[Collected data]
**********
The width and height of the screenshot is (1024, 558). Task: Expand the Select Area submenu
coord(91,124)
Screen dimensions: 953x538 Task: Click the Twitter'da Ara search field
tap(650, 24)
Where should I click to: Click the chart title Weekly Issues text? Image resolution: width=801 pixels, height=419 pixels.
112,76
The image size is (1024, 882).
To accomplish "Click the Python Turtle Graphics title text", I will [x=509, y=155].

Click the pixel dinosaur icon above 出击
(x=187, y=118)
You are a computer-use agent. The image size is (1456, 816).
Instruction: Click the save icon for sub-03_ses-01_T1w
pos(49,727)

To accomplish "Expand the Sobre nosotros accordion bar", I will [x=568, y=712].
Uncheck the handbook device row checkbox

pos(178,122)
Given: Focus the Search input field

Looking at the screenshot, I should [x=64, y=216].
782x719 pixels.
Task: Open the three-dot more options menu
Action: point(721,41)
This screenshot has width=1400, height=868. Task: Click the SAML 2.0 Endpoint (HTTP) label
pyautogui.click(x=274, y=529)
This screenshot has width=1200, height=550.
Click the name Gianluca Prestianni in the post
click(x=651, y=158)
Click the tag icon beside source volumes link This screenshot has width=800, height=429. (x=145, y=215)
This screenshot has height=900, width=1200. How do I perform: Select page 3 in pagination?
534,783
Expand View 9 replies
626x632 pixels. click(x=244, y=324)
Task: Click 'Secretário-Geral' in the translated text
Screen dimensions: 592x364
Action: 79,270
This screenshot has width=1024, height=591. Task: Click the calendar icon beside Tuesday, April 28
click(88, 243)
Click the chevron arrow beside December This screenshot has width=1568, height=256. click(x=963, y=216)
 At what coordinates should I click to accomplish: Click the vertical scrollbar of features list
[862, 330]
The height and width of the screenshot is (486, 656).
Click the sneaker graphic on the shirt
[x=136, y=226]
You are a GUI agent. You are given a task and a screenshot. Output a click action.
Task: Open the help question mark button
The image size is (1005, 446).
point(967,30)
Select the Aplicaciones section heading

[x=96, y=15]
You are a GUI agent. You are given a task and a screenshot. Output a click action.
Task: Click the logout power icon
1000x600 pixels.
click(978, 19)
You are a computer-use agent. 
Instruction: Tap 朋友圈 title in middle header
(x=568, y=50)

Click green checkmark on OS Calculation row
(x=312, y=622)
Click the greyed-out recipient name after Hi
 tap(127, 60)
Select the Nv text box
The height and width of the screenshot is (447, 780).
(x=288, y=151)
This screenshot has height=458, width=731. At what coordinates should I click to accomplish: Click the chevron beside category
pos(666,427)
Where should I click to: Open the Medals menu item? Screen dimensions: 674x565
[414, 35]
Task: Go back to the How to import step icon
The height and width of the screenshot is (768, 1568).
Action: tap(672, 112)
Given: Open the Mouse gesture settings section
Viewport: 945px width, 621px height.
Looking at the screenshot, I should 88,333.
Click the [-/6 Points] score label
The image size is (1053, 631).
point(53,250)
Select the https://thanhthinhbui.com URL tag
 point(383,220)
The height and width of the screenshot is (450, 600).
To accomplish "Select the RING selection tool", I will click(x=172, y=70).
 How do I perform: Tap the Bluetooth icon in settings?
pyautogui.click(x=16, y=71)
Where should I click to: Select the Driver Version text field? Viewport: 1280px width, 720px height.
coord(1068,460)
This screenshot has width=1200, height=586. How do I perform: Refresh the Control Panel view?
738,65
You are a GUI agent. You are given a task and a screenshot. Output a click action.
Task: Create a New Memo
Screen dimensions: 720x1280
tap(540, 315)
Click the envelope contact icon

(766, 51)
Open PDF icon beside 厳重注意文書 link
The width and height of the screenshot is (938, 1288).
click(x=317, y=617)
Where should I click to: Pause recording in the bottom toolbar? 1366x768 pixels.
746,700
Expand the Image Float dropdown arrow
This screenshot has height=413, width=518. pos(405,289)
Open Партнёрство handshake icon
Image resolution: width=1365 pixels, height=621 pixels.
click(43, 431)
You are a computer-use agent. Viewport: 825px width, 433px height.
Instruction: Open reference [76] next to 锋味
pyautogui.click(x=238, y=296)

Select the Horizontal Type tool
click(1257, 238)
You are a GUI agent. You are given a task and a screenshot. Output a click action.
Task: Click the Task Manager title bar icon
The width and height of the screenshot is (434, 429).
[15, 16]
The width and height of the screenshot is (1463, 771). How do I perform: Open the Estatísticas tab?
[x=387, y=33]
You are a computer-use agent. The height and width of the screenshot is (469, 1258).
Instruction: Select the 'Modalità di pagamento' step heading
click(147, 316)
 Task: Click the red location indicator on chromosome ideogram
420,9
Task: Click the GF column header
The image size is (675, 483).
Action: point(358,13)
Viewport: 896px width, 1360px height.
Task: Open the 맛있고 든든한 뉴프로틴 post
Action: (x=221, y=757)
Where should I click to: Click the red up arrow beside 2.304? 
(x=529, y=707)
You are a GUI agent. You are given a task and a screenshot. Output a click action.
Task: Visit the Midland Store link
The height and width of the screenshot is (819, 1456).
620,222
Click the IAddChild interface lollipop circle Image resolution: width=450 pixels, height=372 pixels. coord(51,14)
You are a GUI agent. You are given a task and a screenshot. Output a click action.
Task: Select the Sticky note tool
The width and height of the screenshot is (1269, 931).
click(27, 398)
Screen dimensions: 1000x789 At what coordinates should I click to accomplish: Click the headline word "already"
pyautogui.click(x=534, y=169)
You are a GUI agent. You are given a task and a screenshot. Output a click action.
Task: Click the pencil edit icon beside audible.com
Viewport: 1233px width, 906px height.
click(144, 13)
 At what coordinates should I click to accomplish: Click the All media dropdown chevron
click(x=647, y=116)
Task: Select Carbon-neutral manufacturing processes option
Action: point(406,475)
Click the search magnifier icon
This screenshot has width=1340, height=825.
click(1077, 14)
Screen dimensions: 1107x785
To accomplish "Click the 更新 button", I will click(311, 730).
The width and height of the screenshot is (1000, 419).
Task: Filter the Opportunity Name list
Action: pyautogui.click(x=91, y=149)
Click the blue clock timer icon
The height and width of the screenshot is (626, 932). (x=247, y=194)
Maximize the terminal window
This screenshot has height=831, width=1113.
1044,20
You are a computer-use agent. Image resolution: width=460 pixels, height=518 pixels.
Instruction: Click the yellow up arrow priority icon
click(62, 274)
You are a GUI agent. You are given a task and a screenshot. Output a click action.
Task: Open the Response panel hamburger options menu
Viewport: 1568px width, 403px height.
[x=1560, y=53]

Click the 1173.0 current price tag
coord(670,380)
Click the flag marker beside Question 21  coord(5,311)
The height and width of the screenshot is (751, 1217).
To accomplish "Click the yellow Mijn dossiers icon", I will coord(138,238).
**********
• [Requirement] Look through the entries and give the number of lines containing the word "link". Add nothing else.

• [Exercise output] 3